Swiss chard, pear & gruyère tart
Makes one 9-inch round tart or one 14 by 4-inch rectangular tart
One of my favourite lunches is a savory tart accompanied by a green salad. A few years ago, I spent several weeks working on a pastry assignment in Cascais, a small seaside town outside of Lisbon, Portugal. It was a quaint beach town with cobblestone streets and outdoor cafés that catered to the many tourists who flooded the town in the summer. Tucked away on a side street was an eclectic French café that served incredible lunches. The menu, which changed daily, was mostly composed of savory tarts, tartines, and salads. It soon became my hangout spot and to this day is the inspiration for many of the savory tarts I make.
Pastry Crust
- ½ cup (70 g) superfine brown rice flour, plus more for dusting
- 1⁄3 cup (45 g) quinoa flour
- 1⁄3 cup (35 g) almond flour
- 2 tablespoons potato starch
- 2 tablespoons tapioca starch
- ½ teaspoon salt
- ¼ teaspoon freshly ground black pepper
- 1 stick (8 tablespoons or 110 g) cold unsalted butter, cut into
- 1/2-inch cubes
- 6 to 8 tablespoons ice water
Swiss Chard, Pear, and Gruyère filling
- 2 tablespoons olive oil
- 1 medium leek, sliced
- 2 cloves garlic, minced
- 4 cups (175 g) chopped Swiss chard (remove tough ribs but use the tender ones)
- 2 tablespoons white wine
- 1 teaspoon salt
- ½ teaspoon freshly ground black pepper
- Pinch of freshly grated nutmeg
- 2 eggs
- 1 tablespoon sweet rice flour or
- Cornstarch
- ½ cup (125 ml) whole milk
- ½ cup (125 ml) unsweetened coconut milk
- ½ ounce (15 g) Parmesan cheese, finely grated
- 2 ounces (60 g) Gruyere cheese, grated
- 1 medium Bartlett or Bosc pear, thinly sliced, preferably with a mandoline
- Microgreens, for garnish
Make the Crust
- Add the first seven ingredients to the bowl of a food processor. Pulse a couple of times to aerate. Add the cold butter to the flour mixture and pulse ten times, until the butter is cut into pea-size pieces.
- Add 6 tablespoons ice water and pulse until the dough comes together. It will not form a ball. Check the dough to see if it holds together when pressed between your fingers. Add more water if needed.
- Turn the dough out onto a work surface, knead it a couple of times, and press it together to form a disk. Wrap it in plastic wrap. Press it down to flatten it and refrigerate it for 30 minutes.
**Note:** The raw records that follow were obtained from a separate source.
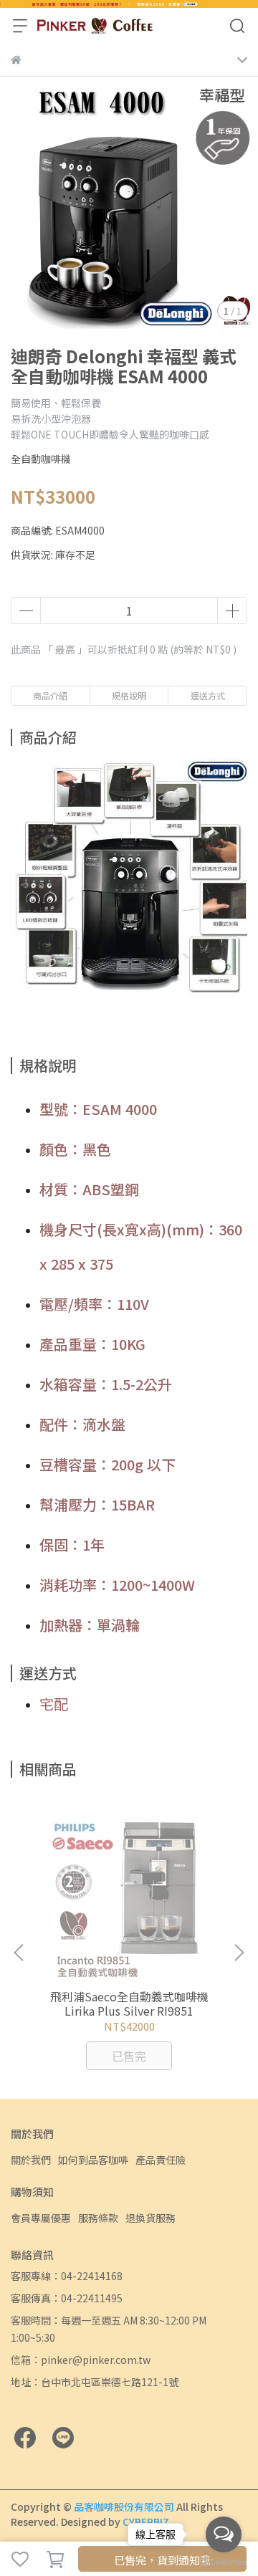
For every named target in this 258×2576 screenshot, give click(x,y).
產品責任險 (160, 2160)
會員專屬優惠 (41, 2218)
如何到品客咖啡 (93, 2160)
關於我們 (31, 2160)
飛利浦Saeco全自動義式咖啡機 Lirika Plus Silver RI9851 (129, 2003)
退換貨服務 (150, 2218)
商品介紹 (50, 695)
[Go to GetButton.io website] (224, 2561)
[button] (238, 1952)
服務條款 (98, 2218)
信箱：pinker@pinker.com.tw (80, 2359)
- Preheat the oven to 375°F (190°C). Lightly dust your (preferably cold) work surface with superfine brown rice flour and roll out the dough to a ¼-inch thickness. If the dough cracks while rolling, pinch it back together. Fill the tart mold with the dough and press it gently into the mold. Cut off excess dough. Refrigerate the dough for 15 minutes.
- Blind-bake the tart by covering it with a piece of parchment paper and topping the paper with pie weights or dried beans. Bake for 20 minutes. Remove the pie weights and paper and continue baking for another 10 minutes, until lightly golden. Let it cool slightly while preparing the filling. (Leave the oven on.)
Prepare the Filing and Bake the Tart
- In a large sauté pan, heat the olive oil over medium heat. Add the leek and garlic and cook until tender, about 5 minutes.
- Add the Swiss chard, white wine, ½ teaspoon of the salt, ¼ teaspoon of the black pepper, and nutmeg. Cook until the chard is wilted and most of the liquid has evaporated, about 5 minutes. Set aside to cool slightly.
- Whisk together the eggs, sweet rice flour, milk, coconut milk, Parmesan, 1 ounce (30 g) of the Gruyère, remaining ½ teaspoon salt, and remaining ¼ teaspoon black pepper.
- Fill the tart crust with the Swiss chard and top with slices of pear. Lightly press the filling down and pour the custard over it. Top with the remaining 1 ounce (30 g) Gruyère.
- Bake at 375°F (190°C) for about 25 minutes, until golden brown. Let it cool slightly before cutting. Serve the tart garnished with microgreens.